Former Major League Baseball (MLB) Commissioner Fay Vincent slammed MLB Commissioner Robert Manfred in an op-ed this week for his decision to withdraw the league’s All-Star Game from Atlanta after Georgia enacted a new law aimed at tightening the security of elections in the state.
MLB leaves Georgia over new Voter ID law
Vincent made his criticisms of Manfred in an op-ed published on Tuesday in The Wall Street Journal, calling boycotts an “act of desperation” and saying that Manfred made “a serious mistake” by rushing to pull the All Star Game out of the state “without first protesting the substance of the law.”

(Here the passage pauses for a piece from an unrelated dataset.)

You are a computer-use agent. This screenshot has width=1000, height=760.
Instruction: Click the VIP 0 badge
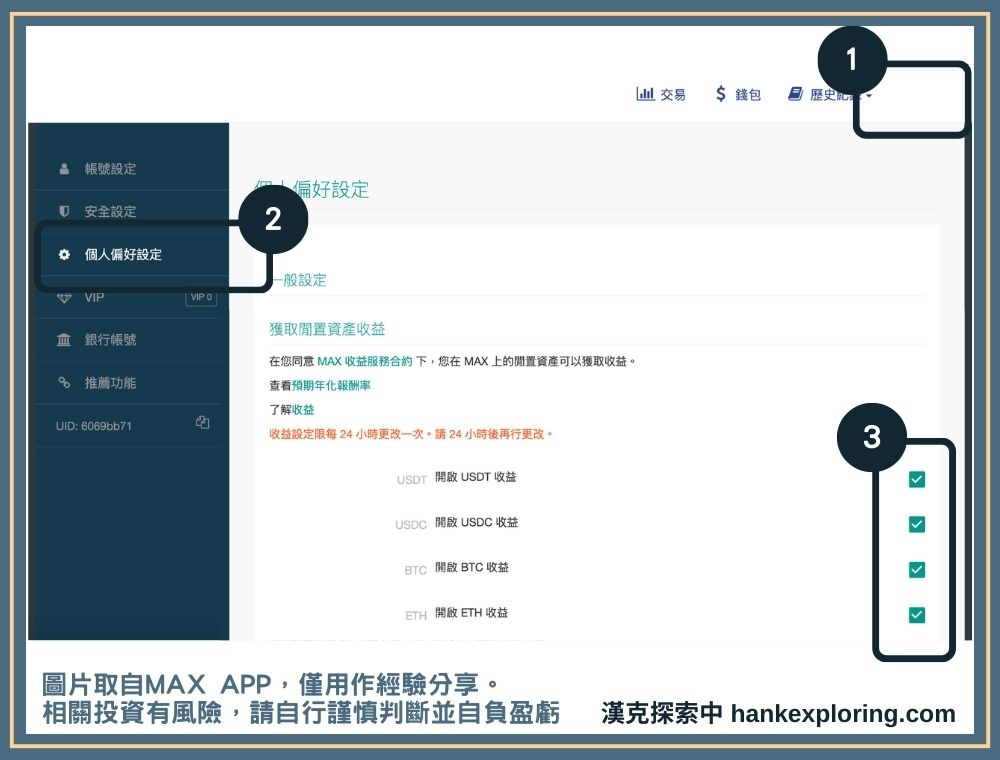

Vincent noted that the course of action that Manfred took effectively allowed him to bypass needing approval of the player’s union and team owners. An ESPN reporter noted this week that league sources indicated that the move was the result of corporate pressure, not the result of player-threatened boycott. The piece also noted that only people that will be hurt by Manfred’s decision are workers in Atlanta, a city that has a more diverse population than the new host city, Denver.
The talk shows and editorial pages are full of questions. What is the basis for acting so forcefully against Georgia? If Georgia is racist, how can baseball talk of doing business with China? Mr. Manfred failed to spell out specific criticisms of Georgia’s voting law. Now he’s put himself in the awkward position of having to defend Colorado’s voting laws.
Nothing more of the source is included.